Share

When it’s too hot to fly

We’re used to blizzards disrupting winter travel plans, or hurricanes interrupting summer vacations, but what about travel delays due to excessive heat?

That’s what greeted many air travelers in the Southwest on the first day of summer. An oppressive heat wave across California, Arizona, and Nevada sent temperatures as high as 120 degrees. In Phoenix, American Airlines canceled dozens of flights because higher temperatures mean thinner air, which makes it more difficult for smaller planes to take off.

When scientists talk about trying to limit global average temperature rise to 2 degrees Celsius, non-scientists may hear, “It could be 2 degrees hotter.” But that’s not what climate change means. Rising average temperatures go hand in hand with longer, more intense, and more common extreme heat waves.

A recent report in the Proceedings of the National Academy of Sciences found that global warming has increased the severity and probability of the hottest day or month at more than 80 percent of places on Earth. Globally, 2017 has been the second-warmest year to date on record. The National Oceanic and Atmospheric Administration sees a greater than average chance of above-normal temperatures in most of the country in July.

Heat waves can cost dollars, like the financial impacts of lost work productivity and flight cancellations, not to mention increased cooling costs for homes and businesses.

Climate impacts can also cost lives. Hyperthermia, or prolonged high body temperature, is blamed for the deaths of an elderly man and woman in San Jose, California, which had a week of 103-degree temperatures. In New Mexico, extreme heat is believed to have played a role in the deaths of a father and son who were hiking at Carlsbad Caverns National Park. A 1995 heat wave in Chicago was blamed for hundreds of deaths, and thousands of deaths across Europe were attributed to a 2003 heat wave.

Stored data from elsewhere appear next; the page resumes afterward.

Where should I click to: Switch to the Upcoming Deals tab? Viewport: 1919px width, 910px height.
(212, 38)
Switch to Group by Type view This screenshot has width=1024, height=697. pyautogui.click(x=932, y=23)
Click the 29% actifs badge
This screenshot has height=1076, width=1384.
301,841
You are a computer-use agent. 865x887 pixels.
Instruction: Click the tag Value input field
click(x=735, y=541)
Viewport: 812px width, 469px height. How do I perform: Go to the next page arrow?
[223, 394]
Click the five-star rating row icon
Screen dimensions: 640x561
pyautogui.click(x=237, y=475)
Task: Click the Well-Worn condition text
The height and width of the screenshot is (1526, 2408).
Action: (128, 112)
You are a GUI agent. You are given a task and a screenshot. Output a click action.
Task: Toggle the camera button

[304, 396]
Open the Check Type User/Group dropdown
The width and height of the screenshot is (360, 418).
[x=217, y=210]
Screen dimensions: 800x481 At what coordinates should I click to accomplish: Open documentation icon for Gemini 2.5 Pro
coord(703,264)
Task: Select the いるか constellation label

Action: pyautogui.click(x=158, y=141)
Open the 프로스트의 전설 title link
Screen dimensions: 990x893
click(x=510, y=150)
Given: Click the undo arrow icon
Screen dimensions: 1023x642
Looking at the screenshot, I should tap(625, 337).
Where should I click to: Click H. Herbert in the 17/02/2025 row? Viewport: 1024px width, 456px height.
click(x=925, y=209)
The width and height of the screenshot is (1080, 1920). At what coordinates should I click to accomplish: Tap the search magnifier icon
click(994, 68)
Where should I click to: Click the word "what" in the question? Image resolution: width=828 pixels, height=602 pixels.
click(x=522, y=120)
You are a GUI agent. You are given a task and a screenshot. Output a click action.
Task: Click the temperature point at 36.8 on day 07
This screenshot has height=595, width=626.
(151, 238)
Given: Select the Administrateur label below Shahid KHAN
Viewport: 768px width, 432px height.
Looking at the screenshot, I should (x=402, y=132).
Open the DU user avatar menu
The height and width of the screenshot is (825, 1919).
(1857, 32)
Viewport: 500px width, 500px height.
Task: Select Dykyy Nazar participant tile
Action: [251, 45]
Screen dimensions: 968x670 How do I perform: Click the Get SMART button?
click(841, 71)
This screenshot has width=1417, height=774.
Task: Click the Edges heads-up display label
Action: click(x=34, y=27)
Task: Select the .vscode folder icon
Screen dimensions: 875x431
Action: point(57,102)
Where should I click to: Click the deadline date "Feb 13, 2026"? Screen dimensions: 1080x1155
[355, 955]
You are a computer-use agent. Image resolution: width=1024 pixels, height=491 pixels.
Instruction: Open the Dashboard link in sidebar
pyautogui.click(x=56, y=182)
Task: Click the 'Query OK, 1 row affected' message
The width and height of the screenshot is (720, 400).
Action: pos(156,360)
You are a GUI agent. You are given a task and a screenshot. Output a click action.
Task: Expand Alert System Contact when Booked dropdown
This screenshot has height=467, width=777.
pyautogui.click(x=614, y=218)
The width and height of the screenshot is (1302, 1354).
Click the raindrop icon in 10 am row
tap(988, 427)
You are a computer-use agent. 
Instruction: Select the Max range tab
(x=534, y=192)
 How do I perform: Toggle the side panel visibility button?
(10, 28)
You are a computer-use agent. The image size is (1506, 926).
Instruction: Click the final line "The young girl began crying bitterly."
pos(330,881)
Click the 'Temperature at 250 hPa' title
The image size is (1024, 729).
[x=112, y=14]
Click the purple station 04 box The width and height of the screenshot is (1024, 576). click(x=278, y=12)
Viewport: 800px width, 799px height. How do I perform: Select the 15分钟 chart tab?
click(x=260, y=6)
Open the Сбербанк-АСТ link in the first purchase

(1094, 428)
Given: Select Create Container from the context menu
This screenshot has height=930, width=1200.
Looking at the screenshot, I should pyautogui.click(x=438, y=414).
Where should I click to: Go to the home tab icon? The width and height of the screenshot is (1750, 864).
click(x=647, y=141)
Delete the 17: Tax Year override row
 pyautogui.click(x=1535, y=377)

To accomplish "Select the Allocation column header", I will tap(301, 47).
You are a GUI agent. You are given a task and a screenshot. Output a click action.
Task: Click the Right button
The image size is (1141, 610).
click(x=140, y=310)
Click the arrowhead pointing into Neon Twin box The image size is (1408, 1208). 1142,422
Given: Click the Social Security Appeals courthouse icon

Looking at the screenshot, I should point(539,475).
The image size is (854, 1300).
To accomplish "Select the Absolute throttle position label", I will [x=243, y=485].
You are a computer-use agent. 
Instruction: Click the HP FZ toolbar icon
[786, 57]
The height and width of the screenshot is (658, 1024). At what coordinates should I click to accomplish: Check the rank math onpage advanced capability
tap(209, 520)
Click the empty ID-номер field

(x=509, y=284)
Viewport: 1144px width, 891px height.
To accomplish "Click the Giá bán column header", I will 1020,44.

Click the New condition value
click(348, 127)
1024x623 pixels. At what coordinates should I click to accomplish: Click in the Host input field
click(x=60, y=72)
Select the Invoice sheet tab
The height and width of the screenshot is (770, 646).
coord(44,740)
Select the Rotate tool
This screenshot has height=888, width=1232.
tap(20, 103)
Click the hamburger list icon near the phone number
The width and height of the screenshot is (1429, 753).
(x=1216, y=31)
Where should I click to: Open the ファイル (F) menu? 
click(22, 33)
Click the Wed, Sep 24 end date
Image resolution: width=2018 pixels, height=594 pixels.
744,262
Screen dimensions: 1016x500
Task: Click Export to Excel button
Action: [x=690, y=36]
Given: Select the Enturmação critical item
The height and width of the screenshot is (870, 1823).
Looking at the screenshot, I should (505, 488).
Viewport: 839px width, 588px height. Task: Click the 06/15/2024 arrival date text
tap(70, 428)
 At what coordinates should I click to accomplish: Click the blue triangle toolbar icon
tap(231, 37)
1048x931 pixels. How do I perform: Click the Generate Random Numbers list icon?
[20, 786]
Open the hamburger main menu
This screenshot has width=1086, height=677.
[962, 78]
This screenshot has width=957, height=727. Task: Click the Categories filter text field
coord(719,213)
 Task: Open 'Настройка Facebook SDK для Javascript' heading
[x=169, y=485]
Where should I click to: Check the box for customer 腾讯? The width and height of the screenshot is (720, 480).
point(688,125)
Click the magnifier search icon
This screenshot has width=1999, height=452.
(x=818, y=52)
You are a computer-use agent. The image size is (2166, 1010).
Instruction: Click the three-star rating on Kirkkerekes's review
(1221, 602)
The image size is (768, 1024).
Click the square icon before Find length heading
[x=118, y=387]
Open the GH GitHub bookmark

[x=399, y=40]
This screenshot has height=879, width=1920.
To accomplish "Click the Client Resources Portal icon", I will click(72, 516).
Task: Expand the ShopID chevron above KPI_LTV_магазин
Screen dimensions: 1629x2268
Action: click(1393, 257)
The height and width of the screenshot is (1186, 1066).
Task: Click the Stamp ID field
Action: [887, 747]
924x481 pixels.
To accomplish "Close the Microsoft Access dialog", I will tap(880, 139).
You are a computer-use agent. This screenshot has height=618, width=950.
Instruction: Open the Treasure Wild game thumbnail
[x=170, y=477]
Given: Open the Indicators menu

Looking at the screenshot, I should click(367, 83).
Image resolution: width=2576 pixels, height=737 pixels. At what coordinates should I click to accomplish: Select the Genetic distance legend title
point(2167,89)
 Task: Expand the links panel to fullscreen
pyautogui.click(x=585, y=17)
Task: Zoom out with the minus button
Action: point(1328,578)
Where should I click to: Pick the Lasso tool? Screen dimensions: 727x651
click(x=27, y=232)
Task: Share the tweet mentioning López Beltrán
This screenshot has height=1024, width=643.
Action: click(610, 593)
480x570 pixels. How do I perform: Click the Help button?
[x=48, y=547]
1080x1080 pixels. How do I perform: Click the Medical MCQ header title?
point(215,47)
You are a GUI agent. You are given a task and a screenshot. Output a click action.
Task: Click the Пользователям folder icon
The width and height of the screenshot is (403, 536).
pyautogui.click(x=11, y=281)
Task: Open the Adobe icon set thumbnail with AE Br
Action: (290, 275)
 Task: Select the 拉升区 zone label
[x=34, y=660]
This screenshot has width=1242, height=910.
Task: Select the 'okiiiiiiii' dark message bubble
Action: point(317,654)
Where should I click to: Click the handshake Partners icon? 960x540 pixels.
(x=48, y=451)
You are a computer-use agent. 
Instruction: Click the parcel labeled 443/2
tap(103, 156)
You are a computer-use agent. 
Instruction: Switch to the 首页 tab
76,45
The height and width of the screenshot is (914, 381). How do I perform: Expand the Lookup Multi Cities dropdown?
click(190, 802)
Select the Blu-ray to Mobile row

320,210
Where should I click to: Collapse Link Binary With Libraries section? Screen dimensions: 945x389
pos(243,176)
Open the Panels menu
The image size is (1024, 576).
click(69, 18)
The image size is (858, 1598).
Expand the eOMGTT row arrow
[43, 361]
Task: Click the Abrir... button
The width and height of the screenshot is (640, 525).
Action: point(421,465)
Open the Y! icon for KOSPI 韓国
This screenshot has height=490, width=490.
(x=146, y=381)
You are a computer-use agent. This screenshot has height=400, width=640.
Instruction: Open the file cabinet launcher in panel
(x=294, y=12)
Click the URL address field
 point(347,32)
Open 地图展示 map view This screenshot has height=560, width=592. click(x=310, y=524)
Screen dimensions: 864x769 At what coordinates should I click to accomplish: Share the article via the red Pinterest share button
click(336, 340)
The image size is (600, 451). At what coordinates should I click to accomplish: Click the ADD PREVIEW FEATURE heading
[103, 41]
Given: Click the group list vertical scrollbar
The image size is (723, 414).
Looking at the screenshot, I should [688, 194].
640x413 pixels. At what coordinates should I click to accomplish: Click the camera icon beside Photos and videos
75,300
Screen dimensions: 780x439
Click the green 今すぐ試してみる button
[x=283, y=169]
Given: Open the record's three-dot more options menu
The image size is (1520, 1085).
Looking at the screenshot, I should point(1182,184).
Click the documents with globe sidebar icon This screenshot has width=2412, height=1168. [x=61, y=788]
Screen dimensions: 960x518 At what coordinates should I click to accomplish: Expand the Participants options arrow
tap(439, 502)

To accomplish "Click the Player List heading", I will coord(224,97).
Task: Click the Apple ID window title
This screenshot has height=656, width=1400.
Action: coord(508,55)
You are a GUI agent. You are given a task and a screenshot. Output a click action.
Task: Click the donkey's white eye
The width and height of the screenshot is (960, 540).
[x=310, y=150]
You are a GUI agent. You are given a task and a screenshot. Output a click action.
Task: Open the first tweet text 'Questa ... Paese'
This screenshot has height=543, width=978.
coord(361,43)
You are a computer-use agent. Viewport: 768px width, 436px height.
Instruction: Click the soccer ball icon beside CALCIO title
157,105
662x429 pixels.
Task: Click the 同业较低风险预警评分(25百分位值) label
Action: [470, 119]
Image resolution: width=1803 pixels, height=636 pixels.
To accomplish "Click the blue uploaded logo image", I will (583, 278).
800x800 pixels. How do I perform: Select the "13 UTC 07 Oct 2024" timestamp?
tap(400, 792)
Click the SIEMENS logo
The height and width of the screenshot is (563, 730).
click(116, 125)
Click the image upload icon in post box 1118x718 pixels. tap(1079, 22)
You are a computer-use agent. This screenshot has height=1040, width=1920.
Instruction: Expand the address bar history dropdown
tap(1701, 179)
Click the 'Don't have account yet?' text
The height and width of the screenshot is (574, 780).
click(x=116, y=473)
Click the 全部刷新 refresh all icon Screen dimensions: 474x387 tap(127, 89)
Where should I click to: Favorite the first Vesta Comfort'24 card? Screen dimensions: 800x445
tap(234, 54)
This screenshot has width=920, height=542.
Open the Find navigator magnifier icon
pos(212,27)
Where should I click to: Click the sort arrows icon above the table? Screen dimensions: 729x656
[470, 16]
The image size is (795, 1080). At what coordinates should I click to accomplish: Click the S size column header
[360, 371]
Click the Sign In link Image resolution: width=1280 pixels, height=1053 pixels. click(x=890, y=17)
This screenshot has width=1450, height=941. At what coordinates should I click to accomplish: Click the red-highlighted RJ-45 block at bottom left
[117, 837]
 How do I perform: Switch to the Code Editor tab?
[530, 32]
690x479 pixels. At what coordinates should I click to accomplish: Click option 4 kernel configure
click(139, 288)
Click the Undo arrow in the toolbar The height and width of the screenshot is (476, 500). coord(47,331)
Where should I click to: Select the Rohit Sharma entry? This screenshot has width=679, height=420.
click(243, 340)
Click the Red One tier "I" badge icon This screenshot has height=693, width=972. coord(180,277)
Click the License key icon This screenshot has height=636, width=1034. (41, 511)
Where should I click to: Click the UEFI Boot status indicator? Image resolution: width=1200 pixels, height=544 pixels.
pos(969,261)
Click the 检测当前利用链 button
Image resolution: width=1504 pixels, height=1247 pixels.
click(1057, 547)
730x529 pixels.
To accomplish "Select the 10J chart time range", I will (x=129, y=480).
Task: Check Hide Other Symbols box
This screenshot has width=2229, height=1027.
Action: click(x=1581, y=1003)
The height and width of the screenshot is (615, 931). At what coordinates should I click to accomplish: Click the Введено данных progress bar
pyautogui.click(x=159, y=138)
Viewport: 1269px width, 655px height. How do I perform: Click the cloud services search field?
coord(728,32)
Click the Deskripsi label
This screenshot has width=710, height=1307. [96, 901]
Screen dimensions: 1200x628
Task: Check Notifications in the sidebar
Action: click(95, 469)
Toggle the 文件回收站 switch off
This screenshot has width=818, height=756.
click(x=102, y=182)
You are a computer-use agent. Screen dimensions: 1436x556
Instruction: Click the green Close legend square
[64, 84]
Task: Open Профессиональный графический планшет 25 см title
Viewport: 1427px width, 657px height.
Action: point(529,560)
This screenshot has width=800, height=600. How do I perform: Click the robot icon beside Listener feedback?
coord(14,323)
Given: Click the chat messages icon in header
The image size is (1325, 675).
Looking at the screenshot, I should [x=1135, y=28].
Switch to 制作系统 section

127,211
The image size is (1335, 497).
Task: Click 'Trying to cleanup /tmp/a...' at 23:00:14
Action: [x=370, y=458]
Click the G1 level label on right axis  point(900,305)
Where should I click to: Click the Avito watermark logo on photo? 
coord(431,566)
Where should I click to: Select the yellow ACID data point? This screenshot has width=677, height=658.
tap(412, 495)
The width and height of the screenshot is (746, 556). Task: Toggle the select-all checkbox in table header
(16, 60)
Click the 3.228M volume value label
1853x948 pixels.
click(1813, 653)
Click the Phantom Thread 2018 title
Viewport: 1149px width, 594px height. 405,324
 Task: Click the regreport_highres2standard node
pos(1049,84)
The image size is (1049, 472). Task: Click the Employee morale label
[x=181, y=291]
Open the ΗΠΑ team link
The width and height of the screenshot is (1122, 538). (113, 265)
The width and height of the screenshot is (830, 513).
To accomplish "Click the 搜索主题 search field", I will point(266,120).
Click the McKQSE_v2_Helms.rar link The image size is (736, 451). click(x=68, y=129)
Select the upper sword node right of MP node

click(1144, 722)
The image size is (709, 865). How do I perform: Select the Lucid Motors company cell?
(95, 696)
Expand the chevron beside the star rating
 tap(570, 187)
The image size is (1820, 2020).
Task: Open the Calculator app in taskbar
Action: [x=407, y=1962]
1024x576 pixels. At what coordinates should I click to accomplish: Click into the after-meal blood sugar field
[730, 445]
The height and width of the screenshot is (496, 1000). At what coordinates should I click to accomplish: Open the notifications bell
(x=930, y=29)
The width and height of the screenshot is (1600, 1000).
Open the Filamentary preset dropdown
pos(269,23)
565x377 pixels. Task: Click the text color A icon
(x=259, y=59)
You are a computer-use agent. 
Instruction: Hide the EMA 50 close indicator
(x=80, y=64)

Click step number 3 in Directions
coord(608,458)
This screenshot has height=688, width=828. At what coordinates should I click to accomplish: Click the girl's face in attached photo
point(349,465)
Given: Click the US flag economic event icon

The risks of heat-related deaths don’t apply to everyone equally. The elderly and people with chronic medical conditions are more at risk. People with low incomes are less likely to have air-conditioning. People in urban areas with vast stretches of heat-absorbing concrete and asphalt also experience the heat island effect, which can increase evening temperatures as much as 22 degrees Fahrenheit above surrounding areas.

More lives may be put at risk if carbon pollution continues at its current rate. Research published this month in the journal Nature Climate Change found that even with drastic cuts in greenhouse gas emissions, more than half the world’s population could be exposed to deadly heat waves by 2100.

Improving climate resilience is one way to avoid these fatal consequences. The options range from traditional emergency response actions like expanding the availability of cooling centers to traditional sustainability actions like planting more trees in urban areas to reduce the heat island effect.

To give these resilience steps a better chance of reducing the impact of increasing temperatures, society also needs to reduce the heat-trapping emissions causing the problem in the first place. That’s why it is so important that many cities, states, and companies are expanding their use of clean energy and transportation.

A recent survey by C2ES and The U.S. Conference of Mayors found that cities and their business communities want to work together to address climate change, and identified several ways they can do so. The C2ES Solutions Forum offers businesses and state and local governments opportunities for such collaboration.

But more needs to be done, faster, to address the serious consequences of a changing climate.